One thing we found during the First Steps to Smoke-free project was that feedback could give participants useful information, and it could motivate people to make change, but that many participants just didn’t have the opportunity to smoke outside.
In both FS2SF and our recent AFRESH project, we’ve come up against the limits of the technology we’ve been using. Dylos DC1700 monitors perform well, but they can be difficult and time-consuming to download data from. That made it difficult to run interventions, as support workers needed to visit the participant many times to deliver and collect the monitor. Consequently, participants only ever receive information about their home once or twice, in the form of a printed report. That information can be days or even weeks old, which might make it seem less relevant and not as impactful as it could be.
To work on these challenges, we’re now beginning a new study with a different design to previous interventions.
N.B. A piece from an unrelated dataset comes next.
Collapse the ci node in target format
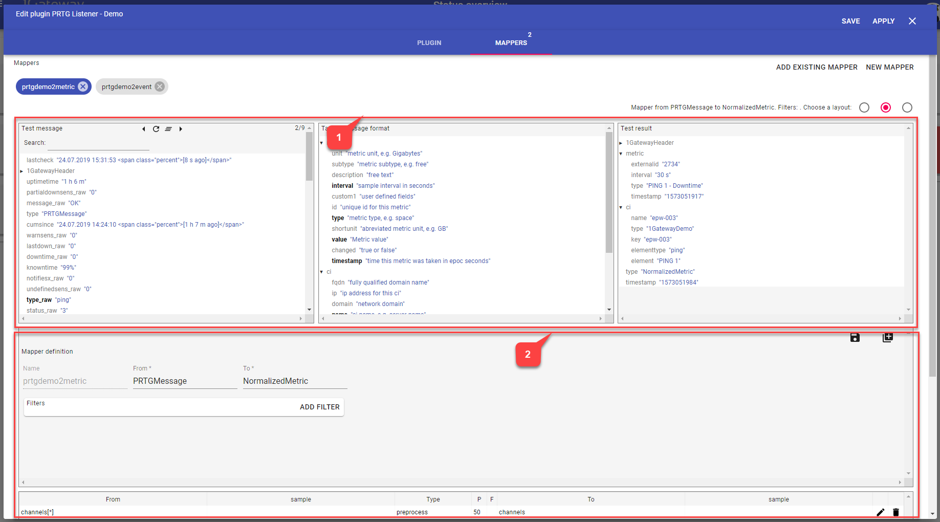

We intend to focus on people who have the opportunity to make change – those who don’t have an insurmountable barrier to smoking outside (such as living on the 13th floor of a high rise with no partner to help look after a child).
We’ve been testing a number of new internet-connected air quality monitors which will allow us to give immediate feedback to participants every day by SMS message. We’ll supplement that with emails about air quality each week and a phone call from a researcher, using material from the AFRESH study to explore ways to keep a smoke-free home. We hope that, over a 30 day period, this advice will help give participants a clearer picture of how smoking indoors can harm their children, and encourage them to take it right outside.
This study is part of the cross-EU TackSHS project, funded by the Horizon 2020 programme of the European Commission.